Exercise set
1. Answer these about the passage on third culture kids, one per line:
(a) In what year did Dr. Ted Ward call third culture kids the prototype citizen of the future?
(b) Who named third culture kids in the 1950's?
(c) What is the title of Heidi Sand-Hart's book?
2. Summarize the passage on third culture kids in two sentences.
3. Resume the passage on third culture kids after its final sentence.

But there is one experience from the past that can give us clues for the present and future. In 1984, Dr. Ted Ward, a sociologist at Michigan State University, declared that third culture kids (TCKs)–those children who were growing up in a culture outside their parents’ passport culture for a significant period of their developmental years–were the prototype citizen of the future. He meant that because of changes due to transportation, communication, and trade, children of many backgrounds all over the world, would soon be growing up interacting with many cultural environments and high mobility. When Dr. Ruth Useem named them in the 1950’s, TCKs were primarily children of those who had gone overseas for their careers–military, embassy, colonial powers, corporate, and missions. The major influx of children into these ranks occurred after WWII, when many more people began to settle temporarily overseas because of the increase in multinational companies and trade, coupled with new ease of transportation. If we take a look at the impact of a globally mobile childhood on a child who grows up in that internationally mobile environment, we can examine the longer term impact of trying to learn personal and cultural identity when the mirror around is always changing its message to tell children who they are. Sometimes the local cultural mirror reflects that children are clear foreigners, neither physically resembling the dominant culture nor sharing the traditions or beliefs and values held in the deeper part of that surrounding culture. Other times, however, they may be “hidden immigrants” — physically resembling those around them, but not sharing knowledge of how life in this local culture works. And so it goes.
By looking at TCKs—this community of those who have already lived among many cultural worlds in their formative years—we can also begin to have clues for the possible responses other children may have when they move between cultures for reasons other than their parents’ careers. In applying lessons learned from the TCK experience, we can begin to recognize gifts in these other experiences as well. They may be children of minorities who successfully navigate between different cultural environments daily as they go to school in the dominant culture and “repatriate” to their home’s culture each evening. Others may be children of immigrants who annually travel back and forth between the parents’ former homeland and the new country in which they live to visit grandma. Some are children of bicultural marriages who begin life already negotiating cultural worlds within the walls of their home.
In Home Keeps Moving, Heidi Sand-Hart is giving us the opportunity to understand the traditional TCK experience that she and others have known. It is important for us to understand the basic story of those who, like her, grew up internationally mobile for their sake and also for the sake of those who love and work with them. But Heidi’s story and those she includes from other TCKs also take us into the expanding cultural complexity so many face in our world. Heidi is not only a traditional TCK, but she has an added layer of cultural nuances because her parents come from two different countries and cultures. In addition, she did not simply live between one home and one host country but moved multiple times among many. Her story reflects an increasingly common one, where the layering of cultural mixing almost defies comprehension, when compared with a traditional childhood of the past. As you read, you will enter into a better understanding of what many TCKs and other cross-cultural kids (CCKs) experience as they grow up in this “new normal” of increasing cultural complexity. However, hopefully as you read, you will be able to have deeper insight into your own life story and/ or others you know. Why? Because essentially the TCK story is not about people who are different, but about an experience which may be different from the common ways children grew up in the past. In the end, it is a story of human beings who, like all people throughout the ages, experience joy when they increase their knowledge and awareness of the world, but also experience grief when they lose something they love—be it friend, place, or a stage in life. Like children of all backgrounds, TCKs are shaped by the events and patterns of their formative years. You will learn what some of those common events and responses often are. But, in the end, you will also see that TCKs share the human feelings of joy, pain, celebration, despair, loneliness, belonging, loss, and great gain with others whose stories are quite unlike their own. The context of the stories you will read here is specific. The application of lessons learned from these TCK stories is universal. May you enjoy what you read and grow in the life you live because of what you encounter in the following pages!"

Recorded information
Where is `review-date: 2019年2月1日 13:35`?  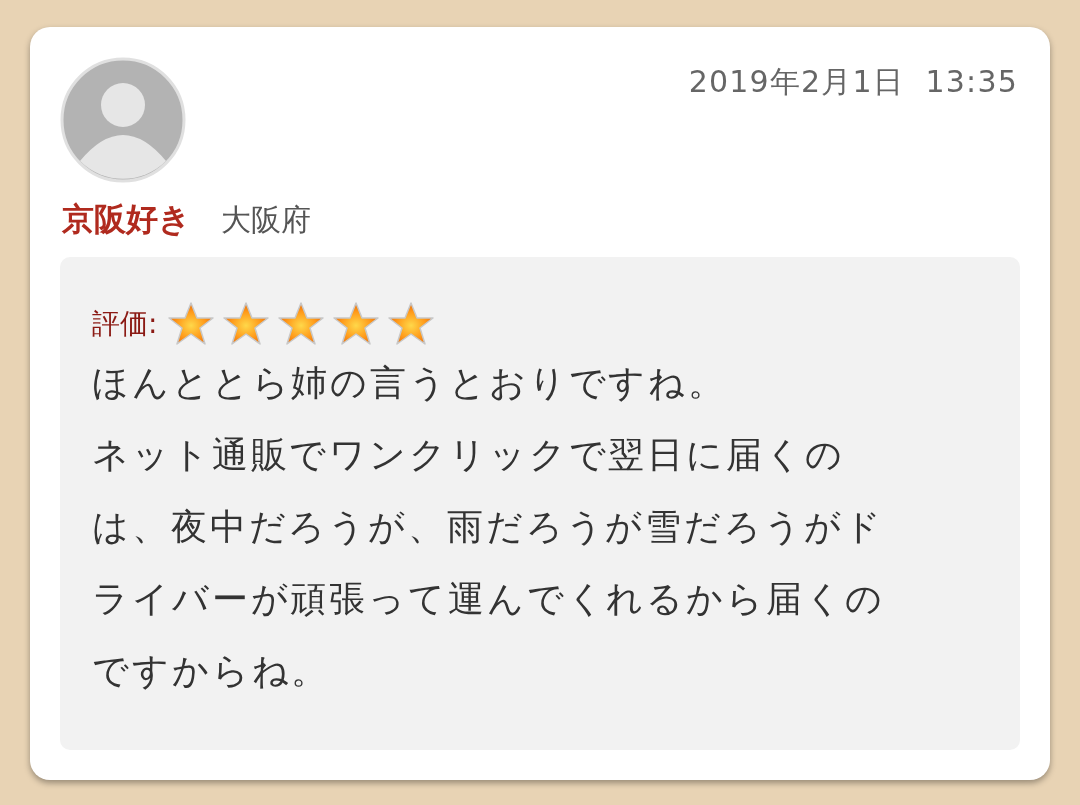 review-date: 2019年2月1日 13:35 is located at coordinates (853, 82).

Answers by task
1.
(a) 1984
(b) Dr. Ruth Useem
(c) Home Keeps Moving

2. Third culture kids, who grow up outside their parents' passport culture during their developmental years, were called the prototype citizen of the future in 1984, and their experience offers clues for other children who move between cultures, such as children of minorities, immigrants, and bicultural marriages. In Home Keeps Moving, Heidi Sand-Hart presents her own layered TCK story and those of others, showing that TCKs share joy, grief, and other human feelings with people whose stories are quite unlike their own.

3.
Ruth E. Van Reken
Third Culture Kids: Growing Up Among Worlds
Co-founder, Families in Global Transition conference.
BUY YOUR COPY OF HOME KEEPS MOVING NOW: http://www.amazon.co.uk/shops/heidisand-hart

Thursday 23 September 2010

Wednesday 15 September 2010

Sehnsucht













My brother (Ben) recently introduced me to a word
...a word that he thought best described Third Culture Kids and I must agree with him.

Sehnsucht (
a German word) is very difficult to translate into English but CS Lewis did his best by describing it as:

the "inconsolable longing" in the human heart for "we know not what."

I don't know about you but this Sehnsucht emotion is a frequent visitor of mine, whether it be triggered by something I see on television, walking the streets or it just settles over me with a longing that I find hard to put into words. Best to leave it to Lewis, who clearly didn't struggle to describe this sensation...

"That unnameable something, desire for which pierces us like a rapier at the smell of bonfire, the sound of wild ducks flying overhead, the title of The Well at the World's End, the opening lines of "Kubla Khan), the morning cobwebs in late summer, or the noise of falling waves."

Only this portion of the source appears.